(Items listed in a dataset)
[Start of section]
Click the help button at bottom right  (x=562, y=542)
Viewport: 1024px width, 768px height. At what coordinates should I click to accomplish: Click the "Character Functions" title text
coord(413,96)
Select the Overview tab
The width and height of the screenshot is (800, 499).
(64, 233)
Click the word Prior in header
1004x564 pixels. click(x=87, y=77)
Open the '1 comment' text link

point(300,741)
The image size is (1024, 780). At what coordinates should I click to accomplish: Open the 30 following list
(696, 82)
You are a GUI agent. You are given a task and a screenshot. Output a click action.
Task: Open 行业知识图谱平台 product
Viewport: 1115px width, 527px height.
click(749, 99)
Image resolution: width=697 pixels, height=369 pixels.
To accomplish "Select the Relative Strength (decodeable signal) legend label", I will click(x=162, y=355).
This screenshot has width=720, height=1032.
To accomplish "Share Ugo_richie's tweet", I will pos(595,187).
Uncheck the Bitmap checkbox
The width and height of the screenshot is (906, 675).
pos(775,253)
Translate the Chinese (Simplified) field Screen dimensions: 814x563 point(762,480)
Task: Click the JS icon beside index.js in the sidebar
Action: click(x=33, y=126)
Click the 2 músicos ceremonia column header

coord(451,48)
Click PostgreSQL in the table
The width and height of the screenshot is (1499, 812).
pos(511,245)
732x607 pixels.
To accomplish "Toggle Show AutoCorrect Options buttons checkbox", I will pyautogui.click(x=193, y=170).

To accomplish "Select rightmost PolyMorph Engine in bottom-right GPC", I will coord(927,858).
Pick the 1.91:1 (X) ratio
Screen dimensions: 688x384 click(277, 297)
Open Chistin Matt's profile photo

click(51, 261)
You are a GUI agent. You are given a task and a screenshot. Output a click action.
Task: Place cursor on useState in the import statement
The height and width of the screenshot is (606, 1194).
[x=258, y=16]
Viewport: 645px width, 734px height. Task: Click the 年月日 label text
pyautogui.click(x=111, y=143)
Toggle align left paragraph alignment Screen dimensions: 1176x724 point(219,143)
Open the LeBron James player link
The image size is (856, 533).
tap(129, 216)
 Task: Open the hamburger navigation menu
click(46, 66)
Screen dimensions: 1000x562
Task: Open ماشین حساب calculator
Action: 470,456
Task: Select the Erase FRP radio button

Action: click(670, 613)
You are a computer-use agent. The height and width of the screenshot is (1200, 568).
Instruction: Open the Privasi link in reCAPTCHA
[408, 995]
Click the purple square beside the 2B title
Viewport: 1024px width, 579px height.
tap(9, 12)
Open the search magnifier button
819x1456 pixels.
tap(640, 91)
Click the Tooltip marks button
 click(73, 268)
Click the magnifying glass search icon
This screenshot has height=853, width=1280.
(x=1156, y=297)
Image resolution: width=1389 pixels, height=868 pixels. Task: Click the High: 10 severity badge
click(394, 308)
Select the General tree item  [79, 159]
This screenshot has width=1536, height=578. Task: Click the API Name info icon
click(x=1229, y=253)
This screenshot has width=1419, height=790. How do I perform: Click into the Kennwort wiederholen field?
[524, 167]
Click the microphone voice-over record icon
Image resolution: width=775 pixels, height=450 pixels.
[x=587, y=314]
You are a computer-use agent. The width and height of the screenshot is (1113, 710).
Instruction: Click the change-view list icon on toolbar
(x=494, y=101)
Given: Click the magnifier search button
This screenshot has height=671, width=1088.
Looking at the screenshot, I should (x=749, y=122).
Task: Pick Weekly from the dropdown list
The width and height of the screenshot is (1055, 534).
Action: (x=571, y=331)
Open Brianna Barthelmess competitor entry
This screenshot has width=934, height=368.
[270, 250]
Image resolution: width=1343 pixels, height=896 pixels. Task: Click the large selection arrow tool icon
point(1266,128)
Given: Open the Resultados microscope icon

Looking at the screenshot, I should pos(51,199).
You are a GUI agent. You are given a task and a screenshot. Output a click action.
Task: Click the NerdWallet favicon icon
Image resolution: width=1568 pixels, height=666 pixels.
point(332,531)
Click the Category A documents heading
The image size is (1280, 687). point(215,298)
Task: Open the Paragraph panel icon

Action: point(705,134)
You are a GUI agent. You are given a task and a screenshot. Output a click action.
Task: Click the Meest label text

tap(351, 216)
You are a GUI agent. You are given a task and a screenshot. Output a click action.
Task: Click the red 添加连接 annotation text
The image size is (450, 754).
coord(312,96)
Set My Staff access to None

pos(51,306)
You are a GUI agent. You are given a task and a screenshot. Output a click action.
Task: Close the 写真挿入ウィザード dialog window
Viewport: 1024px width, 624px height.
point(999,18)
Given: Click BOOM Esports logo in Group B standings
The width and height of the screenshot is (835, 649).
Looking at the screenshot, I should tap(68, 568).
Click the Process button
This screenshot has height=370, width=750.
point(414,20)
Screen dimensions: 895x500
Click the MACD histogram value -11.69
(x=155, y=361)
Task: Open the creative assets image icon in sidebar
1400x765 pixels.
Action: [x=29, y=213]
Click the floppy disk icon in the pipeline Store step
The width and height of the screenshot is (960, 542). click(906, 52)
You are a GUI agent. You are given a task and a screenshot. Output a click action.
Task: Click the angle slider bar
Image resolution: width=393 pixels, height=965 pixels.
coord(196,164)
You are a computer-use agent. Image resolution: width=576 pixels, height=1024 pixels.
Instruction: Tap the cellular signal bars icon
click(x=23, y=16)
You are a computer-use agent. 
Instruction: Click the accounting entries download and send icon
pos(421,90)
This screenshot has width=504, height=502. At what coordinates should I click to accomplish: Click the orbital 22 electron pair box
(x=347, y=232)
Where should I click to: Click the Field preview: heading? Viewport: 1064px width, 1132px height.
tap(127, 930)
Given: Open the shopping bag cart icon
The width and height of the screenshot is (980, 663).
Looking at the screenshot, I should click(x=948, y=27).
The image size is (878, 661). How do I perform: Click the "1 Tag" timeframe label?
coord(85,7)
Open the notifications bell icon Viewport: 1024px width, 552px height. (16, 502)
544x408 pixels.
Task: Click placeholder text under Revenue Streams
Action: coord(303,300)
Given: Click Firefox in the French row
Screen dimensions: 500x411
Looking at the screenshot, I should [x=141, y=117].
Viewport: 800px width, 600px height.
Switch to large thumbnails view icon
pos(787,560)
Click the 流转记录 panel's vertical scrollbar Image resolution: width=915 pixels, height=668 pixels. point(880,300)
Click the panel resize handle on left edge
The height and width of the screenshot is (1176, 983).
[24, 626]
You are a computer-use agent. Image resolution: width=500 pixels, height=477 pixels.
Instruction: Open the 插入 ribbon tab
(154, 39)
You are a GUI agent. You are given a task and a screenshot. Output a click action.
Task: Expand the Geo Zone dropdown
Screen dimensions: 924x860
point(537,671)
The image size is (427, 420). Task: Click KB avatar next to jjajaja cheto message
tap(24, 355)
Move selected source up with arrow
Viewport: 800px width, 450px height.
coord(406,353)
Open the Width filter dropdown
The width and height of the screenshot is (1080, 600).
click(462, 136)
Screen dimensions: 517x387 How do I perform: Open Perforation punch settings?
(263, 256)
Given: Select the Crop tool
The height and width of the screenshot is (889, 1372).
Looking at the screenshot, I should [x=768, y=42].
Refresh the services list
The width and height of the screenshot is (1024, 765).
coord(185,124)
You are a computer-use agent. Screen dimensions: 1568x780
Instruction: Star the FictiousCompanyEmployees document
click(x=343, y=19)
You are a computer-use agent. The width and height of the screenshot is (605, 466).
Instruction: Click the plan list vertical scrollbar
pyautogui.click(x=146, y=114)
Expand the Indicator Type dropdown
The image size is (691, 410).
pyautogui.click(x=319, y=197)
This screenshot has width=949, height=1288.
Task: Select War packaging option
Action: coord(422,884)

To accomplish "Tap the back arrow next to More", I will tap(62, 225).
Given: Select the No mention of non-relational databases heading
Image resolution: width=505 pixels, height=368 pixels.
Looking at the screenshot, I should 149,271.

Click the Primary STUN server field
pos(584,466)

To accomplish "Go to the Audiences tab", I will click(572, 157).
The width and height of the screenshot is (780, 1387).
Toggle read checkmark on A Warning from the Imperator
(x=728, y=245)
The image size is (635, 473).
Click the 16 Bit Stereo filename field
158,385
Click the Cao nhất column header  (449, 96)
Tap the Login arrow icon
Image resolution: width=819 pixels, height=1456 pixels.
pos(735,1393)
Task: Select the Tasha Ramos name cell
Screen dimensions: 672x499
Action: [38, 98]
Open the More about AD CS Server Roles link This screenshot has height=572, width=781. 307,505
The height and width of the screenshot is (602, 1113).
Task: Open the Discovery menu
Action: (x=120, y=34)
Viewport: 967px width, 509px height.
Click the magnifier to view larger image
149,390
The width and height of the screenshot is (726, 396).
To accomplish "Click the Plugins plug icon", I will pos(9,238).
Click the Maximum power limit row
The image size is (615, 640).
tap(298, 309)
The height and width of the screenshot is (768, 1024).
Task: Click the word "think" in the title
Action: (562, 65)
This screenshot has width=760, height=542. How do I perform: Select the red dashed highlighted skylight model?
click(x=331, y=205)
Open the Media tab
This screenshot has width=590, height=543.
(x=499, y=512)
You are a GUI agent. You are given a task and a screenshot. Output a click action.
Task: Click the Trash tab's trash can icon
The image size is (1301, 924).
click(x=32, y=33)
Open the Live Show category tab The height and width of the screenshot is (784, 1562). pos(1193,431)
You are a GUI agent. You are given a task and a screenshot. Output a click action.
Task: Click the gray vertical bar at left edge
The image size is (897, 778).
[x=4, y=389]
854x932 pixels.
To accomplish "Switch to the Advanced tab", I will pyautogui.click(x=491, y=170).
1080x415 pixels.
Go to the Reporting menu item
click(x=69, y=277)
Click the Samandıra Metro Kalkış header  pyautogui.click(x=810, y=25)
[End of section]
Prompt:
Each line above that contains the string "computer" should be identified and copied.

Solution to this problem:
You are a computer-use agent. The height and width of the screenshot is (1200, 568).
You are a computer-use agent. The width and height of the screenshot is (1113, 710).
You are a computer-use agent. Image resolution: width=576 pixels, height=1024 pixels.
You are a computer-use agent. 
You are a computer-use agent. Image resolution: width=500 pixels, height=477 pixels.
You are a computer-use agent. Screen dimensions: 1568x780
You are a computer-use agent. The width and height of the screenshot is (605, 466).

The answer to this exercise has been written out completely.